Task directions
Using the records below, transcribe exactly only the lines from the one with "The height and" through the end, both included, and drop every picture.

::: Provided records

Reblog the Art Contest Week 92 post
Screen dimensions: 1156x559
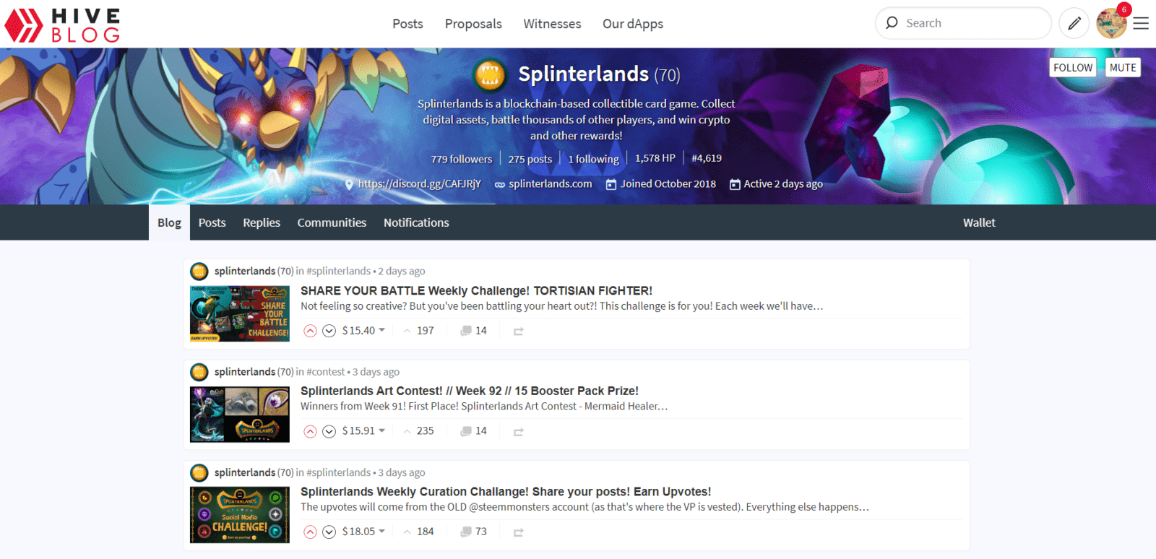tap(518, 432)
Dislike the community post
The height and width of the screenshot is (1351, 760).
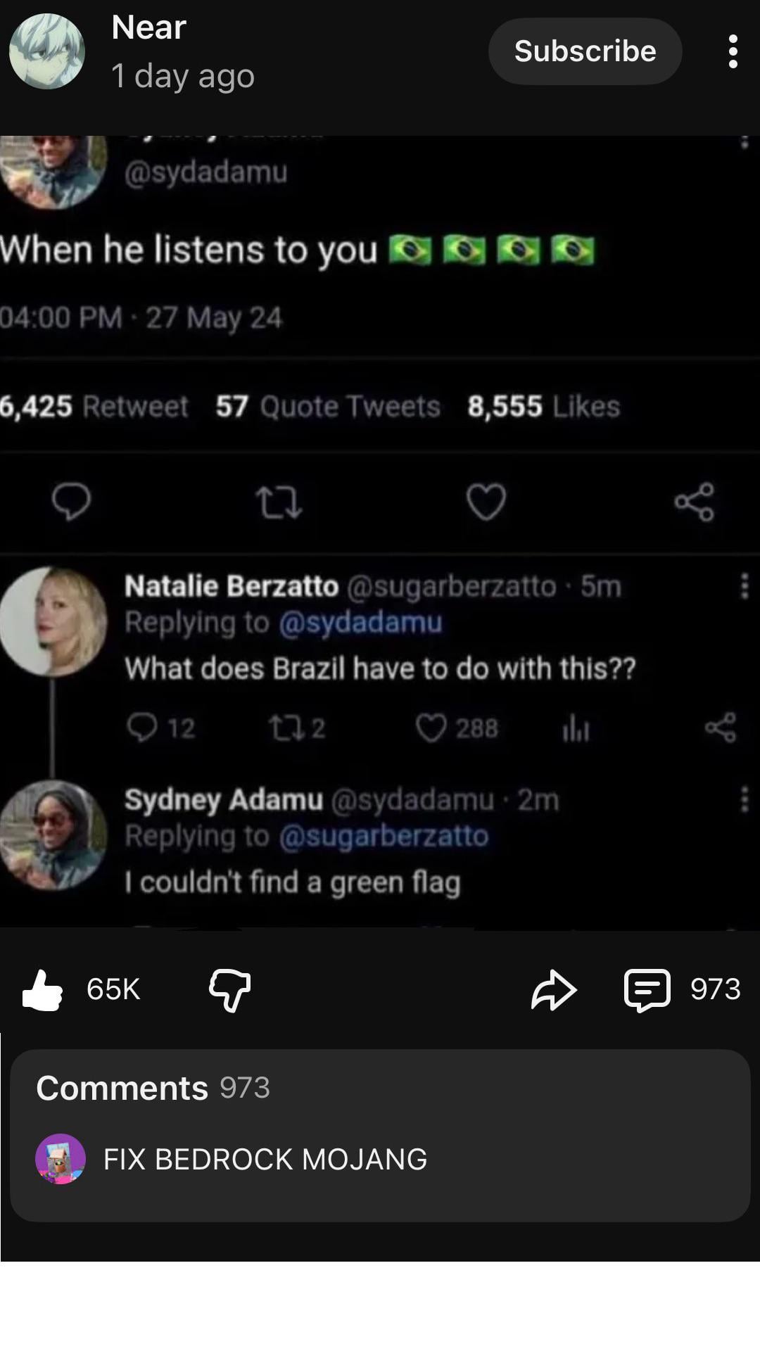pos(229,989)
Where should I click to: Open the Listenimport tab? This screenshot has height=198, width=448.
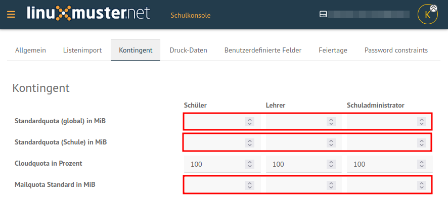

::::::

Reply
The height and width of the screenshot is (1351, 760).
pos(229,989)
Where should I click to: Open the Listenimport tab? This screenshot has height=198, width=448.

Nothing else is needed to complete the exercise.